I've saw the Current in Wire special relativity magnetism question, but the answer did not convince me at all.
My doubt is crystal clear.
I know the electrons move in a very high velocity in all directions and often collide with each other (relaxation time
lapse). This move is random and don't change wire linear density. I also know that the velocity of free electrons (drift speed) in the wire is quite slow, but it defines the current. No drift, no current.
Suppose a external positive charge moving in the same speed of electrons (v
) to the right.
So it should be possible measure a electric (not magnetic) force on it, because the electron drift in the current direction is denser and are many free electrons that sum up this tiny effect.
If one changes the reference moving together electrons in the wire, I think that is concerning the drift speed and not the real average electron velocity in random directions.
In the stationary reference, except for drift, the average velocity of both electrons and protons approaches 0.

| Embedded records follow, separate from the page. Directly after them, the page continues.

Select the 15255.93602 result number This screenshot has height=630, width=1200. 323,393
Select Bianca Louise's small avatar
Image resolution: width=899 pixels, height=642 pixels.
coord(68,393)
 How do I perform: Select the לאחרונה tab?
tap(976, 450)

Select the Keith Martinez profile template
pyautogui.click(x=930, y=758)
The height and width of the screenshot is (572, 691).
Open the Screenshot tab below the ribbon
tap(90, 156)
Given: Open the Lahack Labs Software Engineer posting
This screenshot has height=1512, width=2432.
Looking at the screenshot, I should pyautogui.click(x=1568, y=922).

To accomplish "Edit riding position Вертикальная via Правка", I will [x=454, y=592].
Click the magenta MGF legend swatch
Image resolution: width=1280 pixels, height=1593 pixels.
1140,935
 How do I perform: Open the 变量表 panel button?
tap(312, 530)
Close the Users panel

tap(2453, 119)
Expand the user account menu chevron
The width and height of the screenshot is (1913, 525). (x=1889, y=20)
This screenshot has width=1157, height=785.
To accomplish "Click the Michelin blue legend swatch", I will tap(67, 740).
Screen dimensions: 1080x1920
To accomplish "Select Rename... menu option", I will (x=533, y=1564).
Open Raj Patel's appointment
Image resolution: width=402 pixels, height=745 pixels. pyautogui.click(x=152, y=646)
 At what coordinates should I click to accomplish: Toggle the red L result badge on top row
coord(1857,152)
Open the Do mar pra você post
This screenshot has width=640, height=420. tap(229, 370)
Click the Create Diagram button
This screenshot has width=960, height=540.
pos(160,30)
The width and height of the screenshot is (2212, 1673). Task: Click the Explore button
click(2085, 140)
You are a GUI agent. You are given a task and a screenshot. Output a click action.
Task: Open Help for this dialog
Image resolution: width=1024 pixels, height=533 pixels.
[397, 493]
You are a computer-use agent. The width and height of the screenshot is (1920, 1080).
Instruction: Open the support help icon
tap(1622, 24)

When the reference is changed relative to speed v
to the right. First, we suppose that it's the average electron velocity. In that case, the electrons will no longer be stopped but at a mean velocity v
to the left. The protons have exactly the same behavior, so both shrink their distances and the wire linear density remains the same.
So, it only makes sense to refer to stopped electrons if we were talking about the drift velocity that is zero when there is no current. The reasoning that walking along with the drift then makes sense. In the new reference, the protons now have a drift to the left and the eletrons be stopped in the referece that uses drift velocity to the right
However, in that case, the the total effect would be supposed to be low, according to some respondents, but it's the only one that make sense.
I'm confused.
In short, why is there no electric force (just magnetic force) acting in a moving charge on the stationary reference?
if drift velocity is enough to explain magnetism, why it does not generate shrink with electron drift in stationary reference and therefore the wire is not neutral anymore.
PS
For instance, this article says literally that magnetism comes from the drift velocity
By the way, it's remarkable that we can measure magnetic forces at all, since the average drift velocity in a household wire is only a snail's pace: v/c is typically only $10^{-13}$, so the Lorentz factor differs from 1 only by about one part in $10^{26}$. We can still measure this effect because the total charge of all the conduction electrons in a meter-long wire is tens of thousands of coulombs; two such charges separated by only a few millimeters would exert enormous electrostatic forces on each other.